Вечером объевшиеся блинами Димка и Костя уснули почти
одновременно – Димка на кровати сестры, а Костя – на Димкиной. Подумав, их
решили не будить, и Ирина отправилась спать в свою бывшую комнату.
– Завтра Вероника должна приехать, – вслух
подумала Маша, зажигая свет в мансарде. Сергей стоял на лестнице и смотрел на
нее. – Узнает про Лесника, расстроится… Кстати, блины у тебя получились
очень вкусные. Научишь меня печь такие?
Бабкин продолжал стоять неподвижно. Маша шагнула к нему и
сделала то, что давно хотелось, – провела рукой по коротким темным
волосам.
Волосы были мягкие, и она удивилась – ей казалось, что на
голове у него должны быть колючки, как у кактуса. Сергей перехватил ее руку,
провел по своей щеке.
– «А если он на ночь бреется…» – вполголоса
процитировала Маша Вишневского.
– «То, значит, на что-то надеется», – закончил
Бабкин, не сводя с нее глаз и усмехнувшись.
Она стояла на верхней ступеньке и была почти вровень с ним –
глаза в глаза. Сергей обнял ее, с силой прижал к себе, проводя рукой по нежной
коже на шее. Поцеловал, ощущая, какие теплые у нее губы – почти горячие.
Горячие и требовательные.
– Ты целоваться не умеешь, – прошептала Маша,
оторвавшись от него и улыбаясь.
– А ты научи, – так же шепотом сказал он. –
Можешь прямо сейчас начинать.
Он легко поднял ее, оторвал от пола и попытался донести до
комнаты, но доски безбожно заскрипели, и Сергею пришлось ее отпустить. Они
рассмеялись вполголоса, как дети, проказничающие втайне от взрослых, но
проказничающие легко, несерьезно.
– Не получится романтики, – прошептал Бабкин,
снова наклоняясь к ее губам.
Маша не ответила. Ей было наплевать на романтику.
Сергей проснулся как-то резко, рывком выдернув себя из сна,
хотя ничего плохого ему не снилось. Маша спала рядом, и рыжие волосы,
рассыпавшиеся по подушке, в полумраке казались темными. Он хотел погладить ее
по волосам, но побоялся разбудить. И только наклонился, заглянул ей в лицо. Оно
было спокойным и таким безмятежным, словно она проспала уже сто лет. Спали ее
глаза, спали волосы, спали ресницы. В уголках губ спала улыбка – тихая, почти
незаметная. Сергей в ответ улыбнулся чуть недоверчиво и осторожно вылез из
теплой постели.
За окном была ночь, но чувствовалось, что она уже подходит к
концу. Светлой полосой выделялась дорога, а над домом тетушки Дарьи бесшумно
поворачивался черный силуэт человечка с подзорной трубой – флюгер, который
когда-то вырезал сам Бабкин. Небо за ним чуть заметно светлело внизу, как будто
и там, по краю неба и земли, тоже шла дорога.

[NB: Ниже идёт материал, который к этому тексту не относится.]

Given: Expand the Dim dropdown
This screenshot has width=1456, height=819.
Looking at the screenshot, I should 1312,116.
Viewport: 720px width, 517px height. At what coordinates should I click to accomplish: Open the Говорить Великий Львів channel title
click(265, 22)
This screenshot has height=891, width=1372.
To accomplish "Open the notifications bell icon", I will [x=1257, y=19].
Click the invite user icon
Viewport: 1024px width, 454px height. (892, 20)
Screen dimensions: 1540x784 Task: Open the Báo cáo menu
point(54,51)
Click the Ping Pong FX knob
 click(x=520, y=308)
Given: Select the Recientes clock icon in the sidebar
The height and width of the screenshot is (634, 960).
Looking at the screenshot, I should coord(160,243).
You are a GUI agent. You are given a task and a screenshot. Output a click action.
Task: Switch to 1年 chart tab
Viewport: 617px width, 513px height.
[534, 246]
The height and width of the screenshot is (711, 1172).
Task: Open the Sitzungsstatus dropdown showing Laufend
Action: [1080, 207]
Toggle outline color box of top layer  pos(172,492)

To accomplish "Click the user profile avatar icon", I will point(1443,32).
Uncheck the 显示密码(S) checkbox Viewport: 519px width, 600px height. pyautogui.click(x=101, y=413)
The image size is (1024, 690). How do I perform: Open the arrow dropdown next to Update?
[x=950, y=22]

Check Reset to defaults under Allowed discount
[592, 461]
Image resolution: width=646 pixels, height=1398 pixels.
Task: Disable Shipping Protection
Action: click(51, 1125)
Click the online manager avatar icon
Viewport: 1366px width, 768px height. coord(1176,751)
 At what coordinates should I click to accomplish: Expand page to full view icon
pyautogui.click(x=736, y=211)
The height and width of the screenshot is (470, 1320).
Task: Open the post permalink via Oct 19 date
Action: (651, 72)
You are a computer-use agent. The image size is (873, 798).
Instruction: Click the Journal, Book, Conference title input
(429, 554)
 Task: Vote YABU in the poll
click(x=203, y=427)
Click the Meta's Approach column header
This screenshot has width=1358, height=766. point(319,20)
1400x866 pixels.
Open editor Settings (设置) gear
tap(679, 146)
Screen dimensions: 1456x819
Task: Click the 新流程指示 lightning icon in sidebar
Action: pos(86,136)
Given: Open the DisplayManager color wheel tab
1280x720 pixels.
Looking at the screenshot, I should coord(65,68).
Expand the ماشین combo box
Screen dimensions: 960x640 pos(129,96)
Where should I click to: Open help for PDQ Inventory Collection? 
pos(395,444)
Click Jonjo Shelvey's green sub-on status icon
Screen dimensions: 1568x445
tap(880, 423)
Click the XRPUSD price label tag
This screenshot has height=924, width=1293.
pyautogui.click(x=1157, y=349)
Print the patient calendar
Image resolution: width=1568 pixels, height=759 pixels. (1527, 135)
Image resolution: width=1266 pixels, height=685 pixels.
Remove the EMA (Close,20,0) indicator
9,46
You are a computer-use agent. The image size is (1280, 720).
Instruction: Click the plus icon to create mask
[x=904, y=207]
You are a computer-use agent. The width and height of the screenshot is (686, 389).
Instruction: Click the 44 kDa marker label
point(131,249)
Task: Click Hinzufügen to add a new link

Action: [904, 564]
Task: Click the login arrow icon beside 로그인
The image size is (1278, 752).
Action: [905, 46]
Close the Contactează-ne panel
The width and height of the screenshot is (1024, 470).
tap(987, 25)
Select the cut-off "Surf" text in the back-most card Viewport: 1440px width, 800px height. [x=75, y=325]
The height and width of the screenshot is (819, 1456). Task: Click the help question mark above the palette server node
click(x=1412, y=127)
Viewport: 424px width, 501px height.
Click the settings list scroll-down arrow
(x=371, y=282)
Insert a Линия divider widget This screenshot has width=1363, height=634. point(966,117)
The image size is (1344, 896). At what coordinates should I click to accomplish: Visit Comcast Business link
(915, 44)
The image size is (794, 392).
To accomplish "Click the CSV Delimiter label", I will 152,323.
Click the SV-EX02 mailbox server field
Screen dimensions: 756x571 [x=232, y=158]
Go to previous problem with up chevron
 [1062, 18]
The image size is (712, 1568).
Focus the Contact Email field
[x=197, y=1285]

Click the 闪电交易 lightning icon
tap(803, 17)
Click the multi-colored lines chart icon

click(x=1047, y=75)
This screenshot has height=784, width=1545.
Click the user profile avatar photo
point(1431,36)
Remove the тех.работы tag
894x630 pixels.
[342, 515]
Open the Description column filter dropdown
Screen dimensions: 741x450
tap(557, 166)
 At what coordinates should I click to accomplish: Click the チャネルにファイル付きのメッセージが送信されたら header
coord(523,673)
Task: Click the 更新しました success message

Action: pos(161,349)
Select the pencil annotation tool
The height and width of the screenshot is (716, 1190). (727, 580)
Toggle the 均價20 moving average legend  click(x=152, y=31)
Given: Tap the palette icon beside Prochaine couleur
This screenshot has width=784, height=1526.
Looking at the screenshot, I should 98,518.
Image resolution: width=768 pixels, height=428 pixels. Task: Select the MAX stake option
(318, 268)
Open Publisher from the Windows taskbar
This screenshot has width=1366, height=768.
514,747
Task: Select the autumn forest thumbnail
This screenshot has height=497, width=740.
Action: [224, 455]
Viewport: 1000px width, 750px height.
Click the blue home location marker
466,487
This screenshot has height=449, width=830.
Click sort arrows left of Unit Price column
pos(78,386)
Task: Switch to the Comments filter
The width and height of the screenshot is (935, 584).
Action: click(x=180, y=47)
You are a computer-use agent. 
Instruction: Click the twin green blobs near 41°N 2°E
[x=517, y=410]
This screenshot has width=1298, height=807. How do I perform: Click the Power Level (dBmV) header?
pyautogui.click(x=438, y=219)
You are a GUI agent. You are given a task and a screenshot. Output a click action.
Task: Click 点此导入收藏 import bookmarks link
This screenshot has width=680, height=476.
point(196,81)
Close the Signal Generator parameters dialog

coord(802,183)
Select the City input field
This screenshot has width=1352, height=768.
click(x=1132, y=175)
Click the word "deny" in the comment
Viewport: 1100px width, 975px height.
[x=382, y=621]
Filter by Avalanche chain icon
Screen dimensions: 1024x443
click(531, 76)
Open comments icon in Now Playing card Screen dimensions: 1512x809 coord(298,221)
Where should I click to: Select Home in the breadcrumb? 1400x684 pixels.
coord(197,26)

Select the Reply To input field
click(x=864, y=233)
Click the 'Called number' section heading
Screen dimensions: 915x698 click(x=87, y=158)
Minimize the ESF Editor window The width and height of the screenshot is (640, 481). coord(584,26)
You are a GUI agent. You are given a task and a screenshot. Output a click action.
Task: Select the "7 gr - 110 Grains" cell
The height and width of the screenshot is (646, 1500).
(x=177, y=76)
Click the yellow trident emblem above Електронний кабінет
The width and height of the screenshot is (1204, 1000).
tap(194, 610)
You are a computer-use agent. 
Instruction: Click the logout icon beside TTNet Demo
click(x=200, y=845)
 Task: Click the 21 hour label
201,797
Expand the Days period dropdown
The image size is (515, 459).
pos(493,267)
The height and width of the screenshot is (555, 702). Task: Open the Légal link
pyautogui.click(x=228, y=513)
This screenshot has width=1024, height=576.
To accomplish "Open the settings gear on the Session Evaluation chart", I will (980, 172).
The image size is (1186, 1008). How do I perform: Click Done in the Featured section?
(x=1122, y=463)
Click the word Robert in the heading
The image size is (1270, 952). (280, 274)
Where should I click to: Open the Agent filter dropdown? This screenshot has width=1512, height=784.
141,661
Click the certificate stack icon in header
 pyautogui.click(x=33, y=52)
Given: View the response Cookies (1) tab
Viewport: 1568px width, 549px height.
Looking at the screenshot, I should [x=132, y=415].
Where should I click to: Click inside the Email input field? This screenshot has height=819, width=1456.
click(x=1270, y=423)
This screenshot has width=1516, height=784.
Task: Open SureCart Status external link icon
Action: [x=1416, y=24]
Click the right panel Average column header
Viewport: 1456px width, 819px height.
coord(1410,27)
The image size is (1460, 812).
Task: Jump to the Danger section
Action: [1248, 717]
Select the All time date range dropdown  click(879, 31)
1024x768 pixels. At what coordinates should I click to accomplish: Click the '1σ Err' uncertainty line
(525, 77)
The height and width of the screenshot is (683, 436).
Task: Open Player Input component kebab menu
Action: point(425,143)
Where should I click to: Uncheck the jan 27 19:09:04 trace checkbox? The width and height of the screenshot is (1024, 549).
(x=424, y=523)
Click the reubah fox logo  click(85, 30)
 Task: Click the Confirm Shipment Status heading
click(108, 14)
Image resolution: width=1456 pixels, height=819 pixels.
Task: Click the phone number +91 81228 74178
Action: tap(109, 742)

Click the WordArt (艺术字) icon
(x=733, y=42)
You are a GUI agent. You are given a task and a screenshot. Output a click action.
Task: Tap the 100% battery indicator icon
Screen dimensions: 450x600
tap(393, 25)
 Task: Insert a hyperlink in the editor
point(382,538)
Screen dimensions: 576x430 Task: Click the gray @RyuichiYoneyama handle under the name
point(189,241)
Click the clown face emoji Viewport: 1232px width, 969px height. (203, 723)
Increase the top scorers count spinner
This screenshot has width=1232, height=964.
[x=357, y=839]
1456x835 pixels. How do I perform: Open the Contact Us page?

Темный час закончился. Начиналось утро.
Сергей появился, когда Макар с Дарьей Олеговной уже
позавтракали, и тетушка неодобрительно покосилась на племянника. Ишь, ходок.
Довольный, как кот.
– «Я хотел быть высокой сосною… – басом напевал
Бабкин, плескаясь под умывальником, хотя уже умывался сегодня один раз. –
Чтоб бездельничать век напролет… по утрам не расчесывать хвою и не мыться, пока
не польет. Та-ра-ра-ра! И не мыться, пока не польет». Уф, вода холодная!
Он вошел в комнату, уселся за стол и вопросительно посмотрел
на Макара.
– Что делать будем, господин сыщик? –
спросил. – Кстати, как спалось? По грядкам не бегал?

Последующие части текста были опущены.